My question would be why is he on those in the first place?


----------



## jayandlacy (Sep 21, 2009)

allergies. infected hair follicles.


----------



## teasha (Aug 3, 2010)

I've had dogs on both those with no problems. Maybe it's because he he just not feeling well?


----------



## geisthexe (Jan 18, 2007)

jayandlacy said:


> allergies. infected hair follicles.


ok lets take a step back ...

- What food do you feed your dog? 
- Did they give you a topical medication as well? 
- What did they say your dog was allergic too?

I am having a problem with the Pred. a real problem due to your dogs age


----------



## performanceknls (Apr 4, 2009)

I agree I hate using pred unless I really have to it is not a cool drug and has many side effect.
However yes pred will increase the water intake and urination because of the larger amounts of water. This is a normal side effect of Pred and it is really hard on the dogs body, I only use it as a last resort.


----------



## jayandlacy (Sep 21, 2009)

Pro plan sensitive skin and stomachs
Vet thinks allergy is pollen-just got his first ear infection as well. this all started with some red bumps on his tummy. Vet said use benadryl. we did. bumps went away, but he was itchy and started getting scabby. And his feet started getting swollen/red. went back, this is what happened, got the keflex and the pred and the shampoo, cleaning with this new ear solution that I'm not thrilled with. He would have been 11 mths when this all started. We didn't switch food until after the red bumps, same brand different formula.

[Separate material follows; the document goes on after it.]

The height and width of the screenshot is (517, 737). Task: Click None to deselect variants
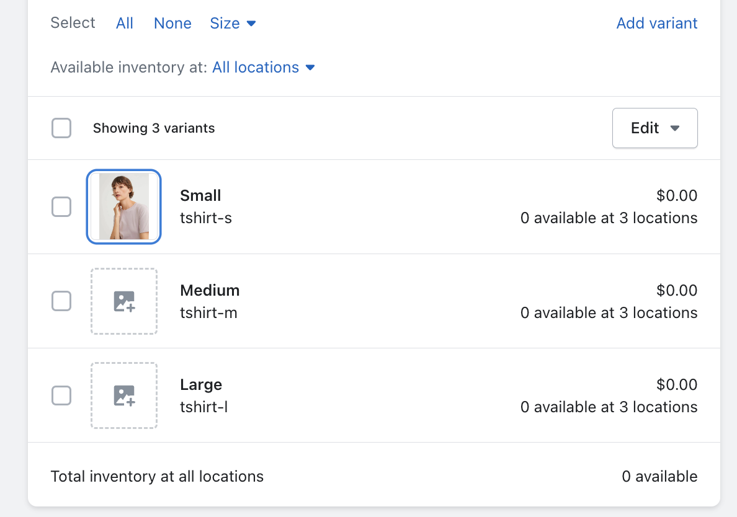pos(172,24)
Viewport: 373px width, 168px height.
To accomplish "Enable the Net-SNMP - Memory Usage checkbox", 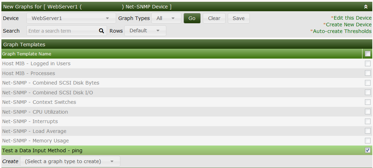I will tap(368, 141).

No topical creams or anything, we have to use chlorexidine ps shampoo 2xs weekly

EDIT: I asked the vet if I should switch foods incase of food allergy ( to a better one after reading all the info on here), he said not to switch yet because we won't know what fixed the problem. I asked about the allergy test, he said he thinks it best to wait until next year to let him go through a few more seasons to see if this goes away in the winter and comes back in the summer. This is already our second vet in the last year.


----------



## geisthexe (Jan 18, 2007)

jayandlacy said:


> Pro plan sensitive skin and stomachs
> Vet thinks allergy is pollen-just got his first ear infection as well
> No topical creams or anything, we have to use chlorexidine ps shampoo 2xs weekly


Well first off lets work on getting your dog off of a CORN WHEAT SOY diet. 
So we can elliminate those type of things in your dogs food ...

Ear infection I would really make this solution so you can get the infection taken care 
- 1/3 Apply Cidar Vineager
- 1/3 Peroxide 
- 1/3 Rubbing Alcohol

use it 3 times daily for 3 days, 2 times daily for 3 days, 1 time daily for 3 days then use as maintance

Did your vet try your dog benadryl first?

I would really would do you education on pred bc of all the side effects ...


----------



## jayandlacy (Sep 21, 2009)

yep benadryl worked to clear up bumps but not itching. I thought I should change his food now, but vet said no, so I will do it anyway. I am researching the pred. and its making me freak out, he's due for another dose, but I'm not wanting to give it to him. I need another new vet. Thanks for the ear cleaning solution, I hate the stuff they sold me, it stinks like cucumber melon. 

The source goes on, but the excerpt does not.